KREIS EUSKIRCHEN. Pausenlos bombardieren amerikanische Luftstreitkräfte Ende Februar, Anfang März 1945 die Tiefebene zwischen Zülpich, Düren und Jülich. Tiefflieger, die alles ins Visier nehmen, was sich bewegt, machten tagsüber einen Aufenthalt im Freien zu einem tödlichen Risiko.

Nach der furchtbaren Schlacht im Hürtgenwald, in der sich Deutsche und Anglo-Amerikaner bei Panzergefechten und Nahkämpfen erbittert bekämpften und die rund 68 000 Soldaten auf beiden Seiten das Leben kostete, sowie dem Scheitern der deutschen Ardennen-Offensive haben die Allierten eine erneuten Vorstoß in Richtung Rhein gestartet. Wie ein Riegel liegt aber die Gegend um Zülpich vor Köln und Bonn, die alte Römerstadt ist, wie auch die Kreisstadt Euskirchen, ein strategisch sehr wichtiges Ziel.

Bereitgestelltes Material:
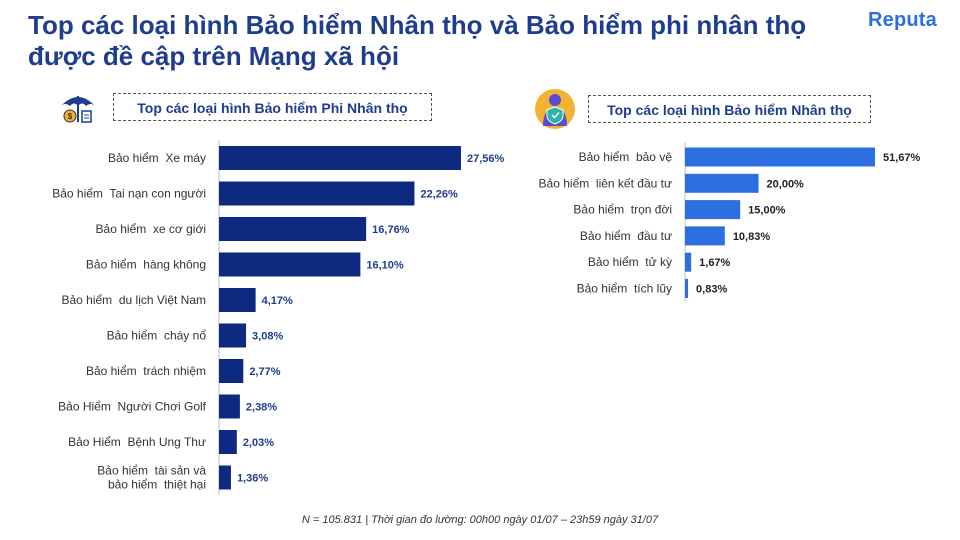 This screenshot has height=540, width=960. What do you see at coordinates (146, 371) in the screenshot?
I see `category-label: Bảo hiểm trách nhiệm` at bounding box center [146, 371].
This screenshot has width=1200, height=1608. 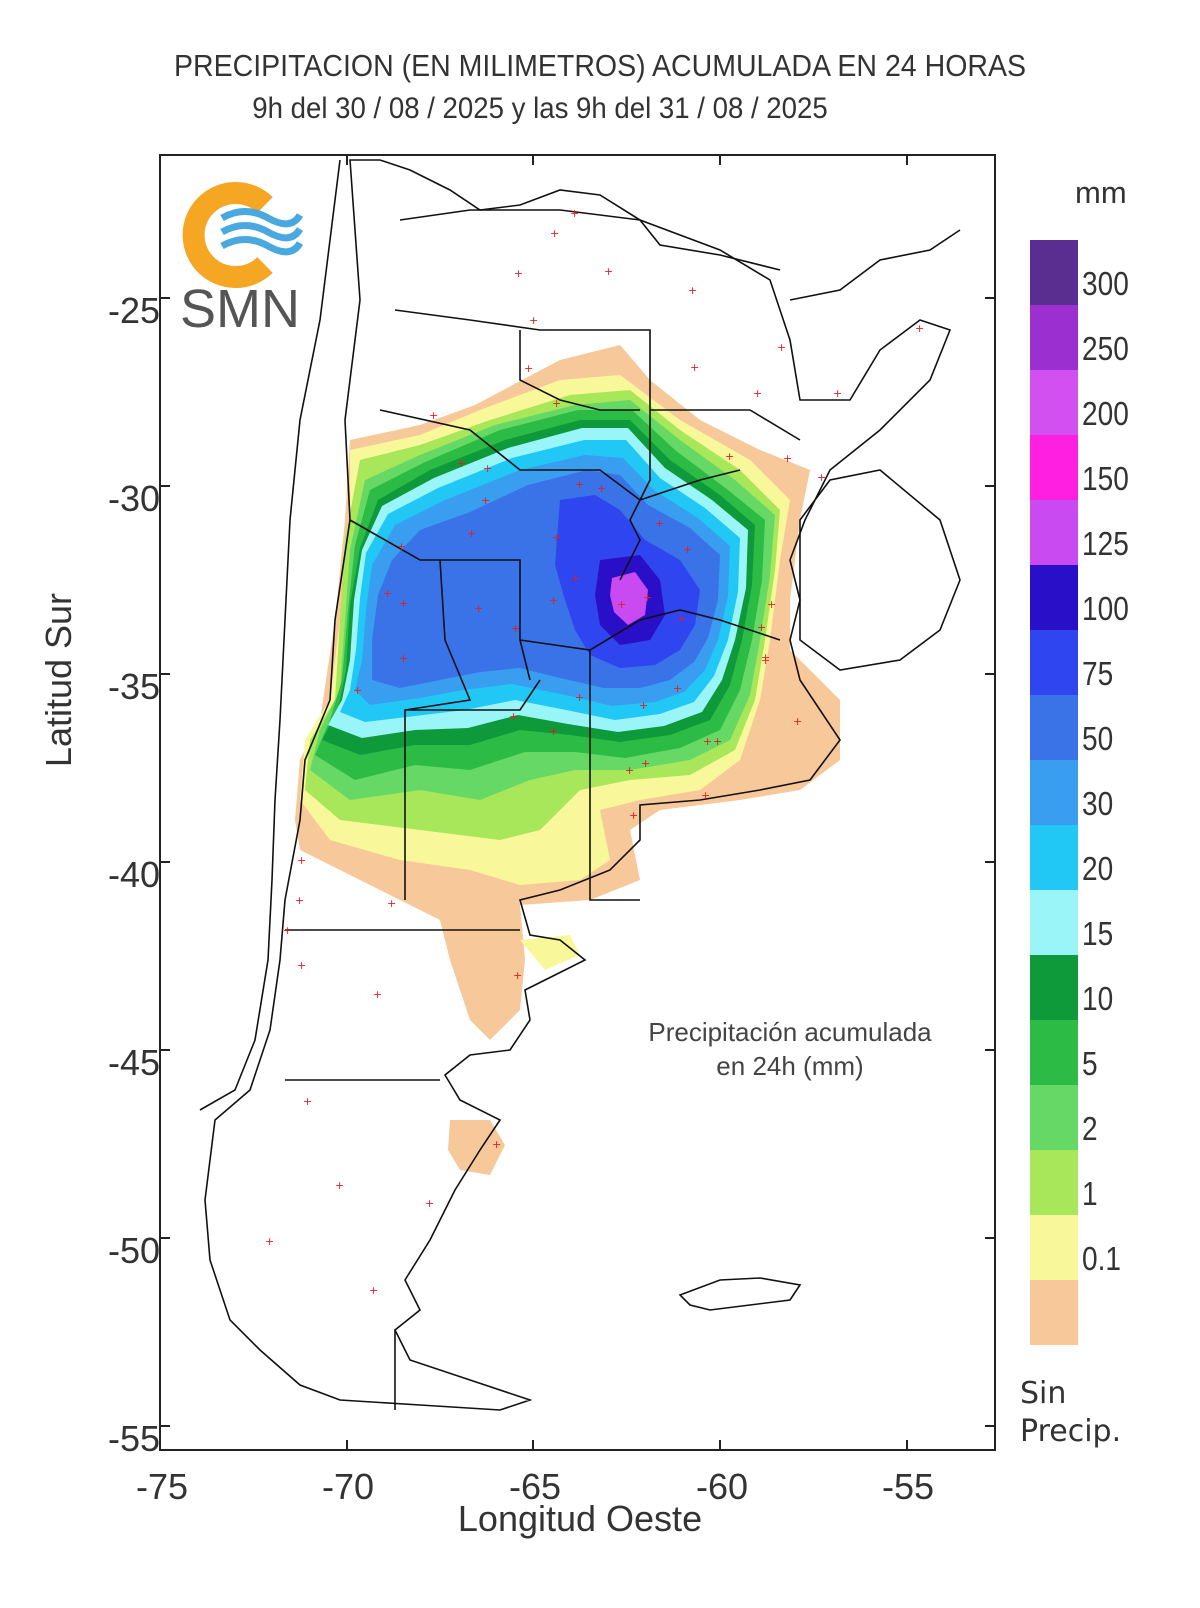 I want to click on brazil-border, so click(x=875, y=265).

Aufgaben:
[A] Beantworte zum Text über die Kämpfe um Zülpich 1945 folgende Fragen:
(i) Welche Luftstreitkräfte bombardierten die Tiefebene zwischen Zülpich, Düren und Jülich?
(ii) Wie viele Soldaten kostete die Schlacht im Hürtgenwald auf beiden Seiten das Leben?
(iii) Welche Kreisstadt wird neben Zülpich als strategisch sehr wichtiges Ziel genannt?
[B] Entnimm dem Text über die Kämpfe um Zülpich den Abschnitt zwischen „KREIS EUSKIRCHEN. Pausenlos“ und „einem tödlichen Risiko.“, beide eingeschlossen, und gib ihn wortgetreu wieder.
[C] Schreib den Text über die Kämpfe um Zülpich 1945 weiter, beginnend nach seinem letzten Satz.

Lösungen:
[A]
(i) Amerikanische Luftstreitkräfte
(ii) Rund 68 000 Soldaten
(iii) Euskirchen

[B]
KREIS EUSKIRCHEN. Pausenlos bombardieren amerikanische Luftstreitkräfte Ende Februar, Anfang März 1945 die Tiefebene zwischen Zülpich, Düren und Jülich. Tiefflieger, die alles ins Visier nehmen, was sich bewegt, machten tagsüber einen Aufenthalt im Freien zu einem tödlichen Risiko.

[C]
Als sich die amerikanischen Panzerspitzen in den ersten Märztagen Zülpich näherten - am 25. Februar war nach heftigen Kämpfen das fast völlig zerstörte Düren erobert worden, bereits am 21. Oktober 1944 hatten US-Truppen Aachen als erste deutsche Großstadt besetzt -, lebten nur noch wenige Zülpicher innerhalb der alten Mauern. Viele waren vor allem nach Thüringen und Sachsen evakuiert worden. Wiederholte schwere Bombenangriffe hatten große Teile der Innenstadt in Schutt und Asche gelegt und einen hohen Blutzoll gefordert.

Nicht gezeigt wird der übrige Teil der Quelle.